Уже собираясь уходить, Карцев спросил:
— Ну, а как же с Генкиной матерью теперь? Как вы ей скажете? Она и так уже переживает и мучается.
— Это мы обмозгуем особо. Мать, она и есть мать. Тут уж ничего не допишешь,— вздохнул Устинов и с угрозой добавил:—Он нам еще расскажет, как это все сотворил. Все расскажет...
Бескудин смотрел на сидящую перед его столом высокую худую женщину с усталым и равнодушным лицом и ничего не понимал.
— Я вас еще раз спрашиваю, Анна Ивановна, когда пропал ваш сын, почему вы сразу в милицию не заявили?
— Сказал, к тетке едет. К сестре моей, значит. Чего мне заявлять? — сдержанно ответила женщина.
— Ну, а потом как было, потом, спрашиваю?
— А потом сестра приехала, говорит, нету у нее Генки. Тогда я и заявила.
«Что случилось? — недоумевал про себя Бескудин.— Почему она такая спокойная, равнодушная какая-то. Мы не знаю как волнуемся, а она как бревно бесчувственное. Или уж перегорело все, похоронила для себя сына? Непонятно».
— А какие у вас соображения, куда он мог деться?
— Никаких соображениев нету у меня. Откуда у меня соображения? Думала, он у сестры. А он вон что...
— У вас еще родственники есть где-нибудь? — на всякий случай спросил Бескудин, хотя и понимал, что ни к каким родственникам Фирсов уехать не мог. Но его все больше интересовало странное поведение этой женщины.
— Есть, почему нет.
— Ну какие, где?
— Вот сестра младшая, замужем в Рузе. Глаша зовут. Брат Николай в Москве живет. Ну, и еще один, Степан. Так, брат не брат. Недоразумение одно. В Воронеже живет.
— А не говорил вам Генка перед отъездом, что боится кого-то, не говорил?

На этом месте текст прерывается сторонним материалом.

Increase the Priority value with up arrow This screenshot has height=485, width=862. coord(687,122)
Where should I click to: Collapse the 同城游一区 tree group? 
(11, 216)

И вдруг тень тревоги скользнула по ее лицу. Женщина сердито поджала губы и резко, почти враждебно отрезала:
— Ничего не говорил.
— Послушайте, Анна Ивановна,— как можно мягче произнес Бескудин, хотя в нем все больше нарастало раздражение.— Мы будем искать вашего сына, пока не найдем, будем, говорю. Но вы же нам помочь должны.
— Я одно знаю — пропал Генка, и все. А искать — это вы умеете. Помощник я вам тут плохой.